Having traded and invested professionally for the last six years now, I have seen stock markets enjoy both short term booms and short term busts.

More significantly, I have seen and learned how my clients react to changing market conditions.

The most fascinating thing to me is how alike most investors are.

The one thing all investors have in common is that they all want as much return for as little risk as possible.

Furthermore, an extremely high percentage of these clients react almost identically in times of trouble or bad market conditions.

The plain and simple truth is that stock market moves are dominated by two emotions: fear and greed.

Both these emotions cause markets to over-react in both directions.

Sell-offs tend to be exaggerated and market rallies usually overshoot reality.

The only way to be a successful long term investor is to cut out the noise.

Always be mindful of these powerful human emotions and focus on your investment goals, rather than short term threats.

There will always be something to scare markets.

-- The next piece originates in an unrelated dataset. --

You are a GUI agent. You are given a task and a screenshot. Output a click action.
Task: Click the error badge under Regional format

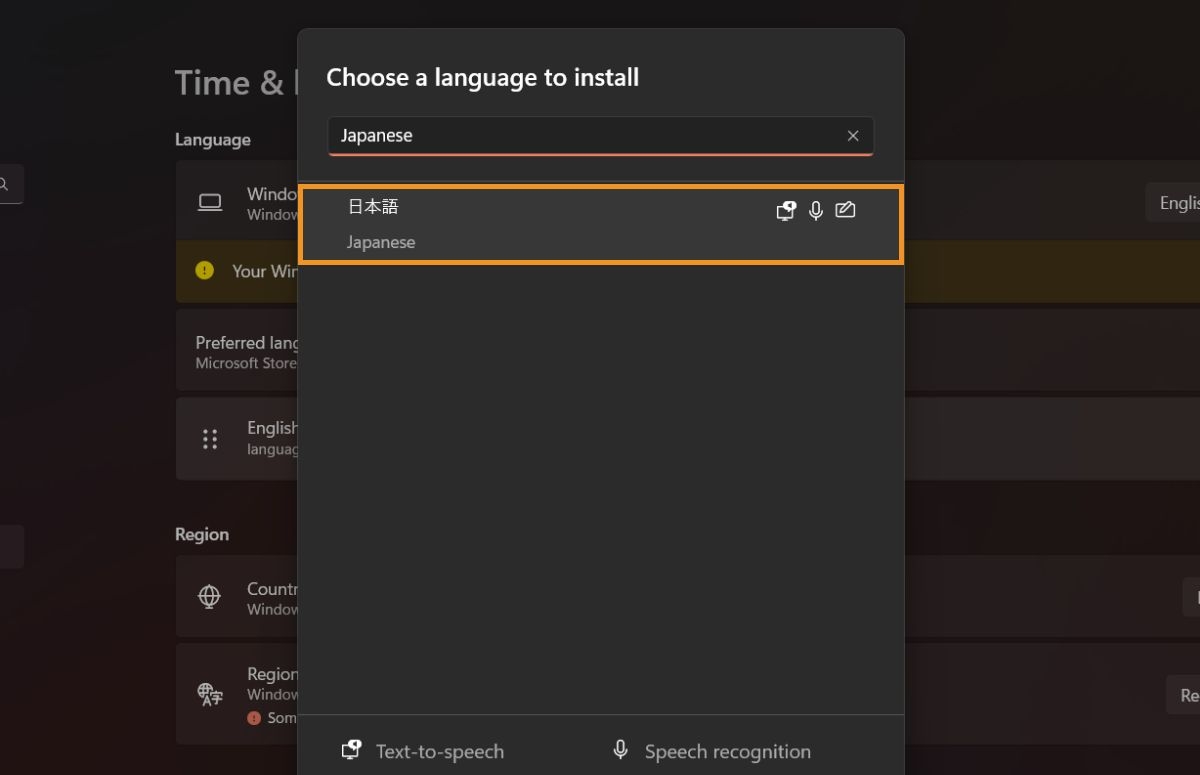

How you behave makes all the difference in your longer term returns.

As a longer term investor, there are definite behavioural no-no’s when it comes to your long term goals.

Let’s call them Robby P’s seven deadly investment sins.

• Never invest borrowed money

Borrowed money costs money. The interest you are charged for borrowing that cash means your investments need to perform extremely well for you to cover that “overhead”. Your returns will be eroded by the debt burden.

• Never ignore inflation

Many investors merely focus on the return they see in their portfolio. Your returns are eroded by high inflation. If the price of goods and services increase, it means your gains are worth less.

• Don’t fail to diversify

Spread your risk. Don’t have all your eggs in one basket. If you can spread your capital around different asset classes do so. You increase your market shock survival rate.

• Do not panic

Fear and greed rule the market. You are a long term investor and short term scares will not matter in years to come. Those who panic make less over time.

• Do not over-trade

For a long term investor, over trading can be disastrous. Buying and selling too often means your portfolio never has time to mature and grow. Trading incurs fees, so it can become expensive.

• Don’t try-time the market

Trying to pick tops and bottoms in the market is for fools. You are embarking on an investment journey. Your time horizon is long enough to absorb short term losses. It’s about the bigger picture.

• Don’t take on the wrong risk

Nobody knows you better than you know yourself. Understand your own risk tolerance and don’t invest in products or assets that you don’t understand or which have a higher risk of loss than you are prepared to handle.

The stock market is still one of the best ways to achieve yield.

Investors still invest in financial markets to beat the price of money.

Understanding your own goals and avoiding the pitfalls made by many investors will go a long way to maximising your portfolio’s potential.

I always encourage speaking to a professional.

You work hard for your money, so use whatever avenues are available to you to protect it and make it grow.

Also read:

Gains in the gold stock?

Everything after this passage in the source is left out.